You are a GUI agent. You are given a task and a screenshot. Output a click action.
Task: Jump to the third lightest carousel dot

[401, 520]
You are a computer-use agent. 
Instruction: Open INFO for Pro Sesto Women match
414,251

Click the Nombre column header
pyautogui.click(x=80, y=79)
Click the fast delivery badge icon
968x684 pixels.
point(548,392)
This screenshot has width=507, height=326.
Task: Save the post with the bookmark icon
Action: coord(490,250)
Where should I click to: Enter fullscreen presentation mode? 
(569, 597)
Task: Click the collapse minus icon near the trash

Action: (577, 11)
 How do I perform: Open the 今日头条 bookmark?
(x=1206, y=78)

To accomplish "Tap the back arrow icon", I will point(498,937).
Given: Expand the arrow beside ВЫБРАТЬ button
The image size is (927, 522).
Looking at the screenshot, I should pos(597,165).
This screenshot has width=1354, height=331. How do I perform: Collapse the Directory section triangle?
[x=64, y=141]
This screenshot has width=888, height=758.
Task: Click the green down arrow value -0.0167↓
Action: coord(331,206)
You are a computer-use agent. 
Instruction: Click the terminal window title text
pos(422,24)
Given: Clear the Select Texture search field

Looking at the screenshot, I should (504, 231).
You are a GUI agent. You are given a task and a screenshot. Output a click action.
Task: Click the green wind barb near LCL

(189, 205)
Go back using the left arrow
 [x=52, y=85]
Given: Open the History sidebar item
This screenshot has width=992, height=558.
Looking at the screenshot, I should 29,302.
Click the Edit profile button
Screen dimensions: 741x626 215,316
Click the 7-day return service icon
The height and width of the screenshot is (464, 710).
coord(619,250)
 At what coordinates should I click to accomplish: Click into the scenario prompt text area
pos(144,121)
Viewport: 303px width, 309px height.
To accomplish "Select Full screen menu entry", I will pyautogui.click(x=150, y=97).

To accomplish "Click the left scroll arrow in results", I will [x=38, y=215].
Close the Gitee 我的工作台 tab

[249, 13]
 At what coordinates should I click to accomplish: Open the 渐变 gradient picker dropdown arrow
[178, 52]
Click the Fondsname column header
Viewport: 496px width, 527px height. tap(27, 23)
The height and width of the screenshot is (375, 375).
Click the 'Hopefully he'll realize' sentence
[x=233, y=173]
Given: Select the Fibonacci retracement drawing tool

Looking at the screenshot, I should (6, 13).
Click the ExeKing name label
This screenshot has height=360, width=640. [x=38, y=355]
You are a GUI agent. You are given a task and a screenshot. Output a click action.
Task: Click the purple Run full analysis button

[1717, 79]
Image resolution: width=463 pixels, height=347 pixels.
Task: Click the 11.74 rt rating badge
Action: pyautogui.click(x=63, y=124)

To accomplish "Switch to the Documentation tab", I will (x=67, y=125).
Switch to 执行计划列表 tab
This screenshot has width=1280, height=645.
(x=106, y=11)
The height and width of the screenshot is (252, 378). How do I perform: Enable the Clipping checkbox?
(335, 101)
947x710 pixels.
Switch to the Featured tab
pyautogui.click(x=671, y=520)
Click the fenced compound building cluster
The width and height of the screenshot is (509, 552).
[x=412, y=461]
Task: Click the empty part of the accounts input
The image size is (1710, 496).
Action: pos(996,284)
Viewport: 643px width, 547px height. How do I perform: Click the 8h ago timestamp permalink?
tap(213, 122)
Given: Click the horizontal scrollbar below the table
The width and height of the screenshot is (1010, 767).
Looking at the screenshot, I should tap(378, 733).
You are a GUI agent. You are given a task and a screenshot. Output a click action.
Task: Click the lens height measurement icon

___

Your reply should match the data above exactly, line for line.

You are a GUI agent. You are given a task and a screenshot. Output a click action.
Task: Jump to the third lightest carousel dot

[401, 520]
You are a computer-use agent. 
Instruction: Open INFO for Pro Sesto Women match
414,251

Click the Nombre column header
pyautogui.click(x=80, y=79)
Click the fast delivery badge icon
968x684 pixels.
point(548,392)
This screenshot has width=507, height=326.
Task: Save the post with the bookmark icon
Action: coord(490,250)
Where should I click to: Enter fullscreen presentation mode? 
(569, 597)
Task: Click the collapse minus icon near the trash

Action: (577, 11)
 How do I perform: Open the 今日头条 bookmark?
(x=1206, y=78)

To accomplish "Tap the back arrow icon", I will point(498,937).
Given: Expand the arrow beside ВЫБРАТЬ button
The image size is (927, 522).
Looking at the screenshot, I should pos(597,165).
This screenshot has width=1354, height=331. How do I perform: Collapse the Directory section triangle?
[x=64, y=141]
This screenshot has width=888, height=758.
Task: Click the green down arrow value -0.0167↓
Action: coord(331,206)
You are a computer-use agent. 
Instruction: Click the terminal window title text
pos(422,24)
Given: Clear the Select Texture search field

Looking at the screenshot, I should (504, 231).
You are a GUI agent. You are given a task and a screenshot. Output a click action.
Task: Click the green wind barb near LCL

(189, 205)
Go back using the left arrow
 [x=52, y=85]
Given: Open the History sidebar item
This screenshot has width=992, height=558.
Looking at the screenshot, I should 29,302.
Click the Edit profile button
Screen dimensions: 741x626 215,316
Click the 7-day return service icon
The height and width of the screenshot is (464, 710).
coord(619,250)
 At what coordinates should I click to accomplish: Click into the scenario prompt text area
pos(144,121)
Viewport: 303px width, 309px height.
To accomplish "Select Full screen menu entry", I will pyautogui.click(x=150, y=97).

To accomplish "Click the left scroll arrow in results", I will [x=38, y=215].
Close the Gitee 我的工作台 tab

[249, 13]
 At what coordinates should I click to accomplish: Open the 渐变 gradient picker dropdown arrow
[178, 52]
Click the Fondsname column header
Viewport: 496px width, 527px height. tap(27, 23)
The height and width of the screenshot is (375, 375).
Click the 'Hopefully he'll realize' sentence
[x=233, y=173]
Given: Select the Fibonacci retracement drawing tool

Looking at the screenshot, I should (6, 13).
Click the ExeKing name label
This screenshot has height=360, width=640. [x=38, y=355]
You are a GUI agent. You are given a task and a screenshot. Output a click action.
Task: Click the purple Run full analysis button

[1717, 79]
Image resolution: width=463 pixels, height=347 pixels.
Task: Click the 11.74 rt rating badge
Action: pyautogui.click(x=63, y=124)

To accomplish "Switch to the Documentation tab", I will (x=67, y=125).
Switch to 执行计划列表 tab
This screenshot has width=1280, height=645.
(x=106, y=11)
The height and width of the screenshot is (252, 378). How do I perform: Enable the Clipping checkbox?
(335, 101)
947x710 pixels.
Switch to the Featured tab
pyautogui.click(x=671, y=520)
Click the fenced compound building cluster
The width and height of the screenshot is (509, 552).
[x=412, y=461]
Task: Click the empty part of the accounts input
The image size is (1710, 496).
Action: pos(996,284)
Viewport: 643px width, 547px height. How do I perform: Click the 8h ago timestamp permalink?
tap(213, 122)
Given: Click the horizontal scrollbar below the table
The width and height of the screenshot is (1010, 767).
Looking at the screenshot, I should tap(378, 733).
You are a GUI agent. You are given a task and a screenshot. Output a click action.
Task: Click the lens height measurement icon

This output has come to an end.